ミラナリアはそれだけで彼の提案を承諾するべきか迷うほどだった。しかし、そんな迷っている彼女の反応を公爵は不服だと感じたのだろう。彼はさらに条件を追加してきた。
「なら、もう一押しだ。結界を張る報酬として、毎年金貨1000枚を支払おう!さすがに、私もこれ以上は限界だよ。」
「はい!契約します!」
毎年金貨1000枚も支払われると聞き、ミラナリアは即決する。自分だけの住処に毎年の安定した収入。しかも、その収入はミラナリアからすれば大した労働ではなく、実質、不労取得と変わらないものだった。
こんなうまい話を断わってしまえばこの先ずっと後悔してしまうだろう。ミラナリアはメロロ王国を追放されて日も浅いうちに余生を怠惰に過ごすための方法を見つけ、大満足だった。
一方、結界を張ることができるというでたらめな力があれば魔物におびえる国民を守ることができる上に、自国を訪れる商人たちも増加する。公爵にとってこんな人材を逃してしまえば国王から何を言われるか分かったものではなかったのだ。
もちろん、彼自身もミラナリアに力があると言って利用はするかもしれないが、決して理不尽な扱いをするつもりはなかった。そして、自分から今回の依頼を持ち出したのだから、彼女に手を出そうとする貴族がいれば全身全霊で彼女を守ると考えていたのだ。
ミラナリアはこの依頼を受けたことによって思いがけず、公爵の庇護、住処、収入と怠惰な生活に必要なものをすべて手に入れることに成功したのだ。
そう、この契約は公爵にとってもミラナリアにとってもメリットしかない提案だったのだ。

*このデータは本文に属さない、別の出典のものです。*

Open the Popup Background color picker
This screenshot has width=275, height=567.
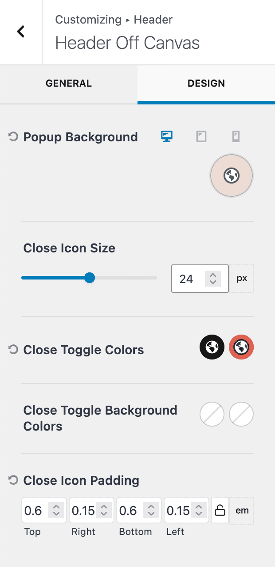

「よし!この話を受け入れてもらって助かったよ。今回の契約は私から言い出したことだからね、もしも、この国の貴族や他国の貴族が君に干渉しようとすれば私が全力で守ると誓うよ。」
「それは予想外のオプションですがありがとうございます。私に干渉しようとするのであればメロロ王国の国王が一番に考えられますが、その時は約束通り私のことを守って下さいね。」
「あぁ、それなら問題ないさ。あんな国の王族がいくら吠えようが我が国の国力の方が圧倒的に上だからね。最悪、戦争でも仕掛けてこようものなら返り討ちにしてやるよ。」
彼との出会いによってミラナリアは最強のパトロンとボディーガードの両方を手に入れたのだ。